Near-Realtime Search for Duplicates

m.Th. · Post by **m.Th.** » Thu Jul 18, 2013 8:13 am

There are a bunch of programs to search duplicate files and all of them are slow.
One of the main reasons for this is that these programs need to do over and over again the same job, not knowing anything about the files. But XnViewMP "knows". It has the Catalog.

In our discussion, there are 3 cases for Search of Duplicates:

1. On-Disk (the one which XnViewMP do now)
2. Disk-Database (the user has some folders somewhere on the disk and wants to search if there are duplicates of it in the DB)
3. In Database (the user wants to see if there are duplicates in the database)

The problem with the first search is that it is sloooooow.

And this slowness comes from several factors, including the speed of HDD (which is slow) and, in the case of comparing content, the slowness of generating hashes and the cartesian compare between them.

However, we have already a DB which speeds up this process several orders of magnitude.

AS (perhaps) you know, in non-hostile environments (like we are with our photos), first one checks for size and time/date of the last write. And (perhaps) checks for filename. And only in the final phase when all these are the same, the algorithm tries to compare the content of the file by generating hashes.

While, searching and reading file properties (size, last modified datetime, filename) and comparing them is very slow when one reads 40770 files from disk, while a DB query on the same files (I have them in the DB) - query which returns the duplicates and is written like this...

Code: Select all

select size, modifieddate, filename, count(*) from images group by size, modifieddate, filename having count(*)>1

returns 2515 duplicates from 40770 files in 0,221 secs(!). There is no disk search on Earth which can beat this!

(ok, I did some preparations: I indexed before the size and modifieddate )

...but what about comparing content (byte-by-byte ie. hashes)?

Also here a DB can help. Ok, Lightroom (and others) calculates the hashes from the beginning (at import) from all files and stores them in the DB. But I don't say that. I'd say that we can be more flexible:

If a file which is in the DB needs a hash, let's calculate it. But after we got it, do not loose it. Store it in a table, along with the ImageID which is the PK. Hence, next time when we do a comparison and we'll reach to the same file, we'll look in the DB first and get the hash ready from there. If is missing, then calculate it.

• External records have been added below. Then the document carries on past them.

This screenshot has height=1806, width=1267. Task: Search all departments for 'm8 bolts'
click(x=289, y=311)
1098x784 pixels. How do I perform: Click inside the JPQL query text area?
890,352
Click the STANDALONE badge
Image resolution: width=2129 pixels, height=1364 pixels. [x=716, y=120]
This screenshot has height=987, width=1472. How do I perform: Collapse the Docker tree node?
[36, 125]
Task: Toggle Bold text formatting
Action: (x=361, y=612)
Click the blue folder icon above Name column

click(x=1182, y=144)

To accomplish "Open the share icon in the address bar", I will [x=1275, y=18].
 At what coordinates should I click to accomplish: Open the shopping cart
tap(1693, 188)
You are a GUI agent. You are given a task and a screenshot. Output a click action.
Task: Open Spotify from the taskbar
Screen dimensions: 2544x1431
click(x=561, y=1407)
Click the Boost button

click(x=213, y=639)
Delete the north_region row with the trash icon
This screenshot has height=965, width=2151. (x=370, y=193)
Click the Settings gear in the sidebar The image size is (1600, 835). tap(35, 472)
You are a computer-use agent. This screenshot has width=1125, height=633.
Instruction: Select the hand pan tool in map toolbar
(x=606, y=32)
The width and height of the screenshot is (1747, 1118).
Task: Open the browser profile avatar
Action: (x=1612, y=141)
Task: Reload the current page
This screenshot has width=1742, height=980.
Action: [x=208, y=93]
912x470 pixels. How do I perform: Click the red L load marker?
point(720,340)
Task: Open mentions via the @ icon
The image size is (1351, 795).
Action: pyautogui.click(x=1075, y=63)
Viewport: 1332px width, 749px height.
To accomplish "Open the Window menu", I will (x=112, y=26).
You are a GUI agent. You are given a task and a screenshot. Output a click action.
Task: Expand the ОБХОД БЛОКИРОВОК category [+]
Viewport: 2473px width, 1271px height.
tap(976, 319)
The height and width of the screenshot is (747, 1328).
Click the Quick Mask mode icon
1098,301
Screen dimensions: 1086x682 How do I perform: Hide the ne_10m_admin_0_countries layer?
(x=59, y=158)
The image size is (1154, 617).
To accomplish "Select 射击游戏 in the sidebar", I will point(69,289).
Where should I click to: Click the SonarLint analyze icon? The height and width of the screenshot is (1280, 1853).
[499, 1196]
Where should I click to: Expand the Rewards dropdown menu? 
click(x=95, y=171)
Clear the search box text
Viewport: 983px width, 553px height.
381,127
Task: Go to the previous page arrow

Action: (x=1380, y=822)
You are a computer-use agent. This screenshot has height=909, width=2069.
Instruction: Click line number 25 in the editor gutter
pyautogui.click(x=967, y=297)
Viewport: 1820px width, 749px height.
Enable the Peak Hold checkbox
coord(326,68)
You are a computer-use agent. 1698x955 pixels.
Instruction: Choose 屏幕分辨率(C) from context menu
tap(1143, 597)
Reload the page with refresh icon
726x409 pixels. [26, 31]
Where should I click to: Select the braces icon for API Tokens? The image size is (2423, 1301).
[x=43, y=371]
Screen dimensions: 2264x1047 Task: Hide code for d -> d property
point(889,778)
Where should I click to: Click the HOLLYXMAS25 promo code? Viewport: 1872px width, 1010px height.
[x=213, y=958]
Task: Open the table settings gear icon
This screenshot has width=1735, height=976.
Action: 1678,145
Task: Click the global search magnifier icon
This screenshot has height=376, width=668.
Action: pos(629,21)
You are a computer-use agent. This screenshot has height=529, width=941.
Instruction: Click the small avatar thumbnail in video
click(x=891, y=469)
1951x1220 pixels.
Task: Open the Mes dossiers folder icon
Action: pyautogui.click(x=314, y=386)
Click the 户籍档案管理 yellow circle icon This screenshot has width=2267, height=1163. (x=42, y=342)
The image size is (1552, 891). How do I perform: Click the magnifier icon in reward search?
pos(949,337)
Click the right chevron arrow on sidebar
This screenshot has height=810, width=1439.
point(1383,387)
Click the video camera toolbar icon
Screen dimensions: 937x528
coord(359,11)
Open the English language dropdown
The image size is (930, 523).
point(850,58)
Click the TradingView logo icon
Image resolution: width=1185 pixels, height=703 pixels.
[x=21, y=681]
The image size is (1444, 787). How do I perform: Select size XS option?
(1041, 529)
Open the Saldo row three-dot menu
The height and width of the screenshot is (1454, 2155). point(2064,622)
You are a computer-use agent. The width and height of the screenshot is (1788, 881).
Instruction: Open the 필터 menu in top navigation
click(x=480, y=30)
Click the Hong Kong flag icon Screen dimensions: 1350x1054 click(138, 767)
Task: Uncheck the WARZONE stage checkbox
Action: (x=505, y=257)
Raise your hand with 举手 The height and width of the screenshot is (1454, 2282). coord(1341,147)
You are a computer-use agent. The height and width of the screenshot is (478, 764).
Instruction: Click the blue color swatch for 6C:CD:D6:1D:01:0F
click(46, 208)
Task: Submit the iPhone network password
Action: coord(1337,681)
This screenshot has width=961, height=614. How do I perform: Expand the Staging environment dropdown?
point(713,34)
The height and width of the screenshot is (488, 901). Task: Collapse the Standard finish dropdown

But can we improve the process more?

Sure we can.

Jesse Kornblum which was a Special Agent with the United States Air Force Office of Special Investigations

show how the US Goverment did/do it.

Since we have read the file sequentially (in a stream), we can read the first 8-16k and calculate a hash for these - usually this is calculated with a very quick hash like CRC32C (also known as iSCSI CRC) which is implemented directly in modern CPUs. And after that, we can read the remainder and calculate a hash for the big chunk/entire file with a more robust hash like murmur or similar. Because we store these two hashes in the DB, next time when we reach the same file for the comparison there is a very high change (approx 95-97 %) that the other file which we must read, if it is different, to show this difference from the hash which we got from first 8-16k.

Hence, in conclusion, we can do very important speed improvements if the user chose to search duplicates in the Database:

1.) We can dramatically reduce the number of 'suspect' files in just 0,2 seconds!
2.) We can store hashes when we calculate them (anyway the time to store a hash is near to 0 compared to time to calculate it)
3.) As an further optimization we can calculate two hashes: one for the beginning and one for the entire file (or remainder). In order to reduce further the need to read the content of the new file next time when we must do a comparison.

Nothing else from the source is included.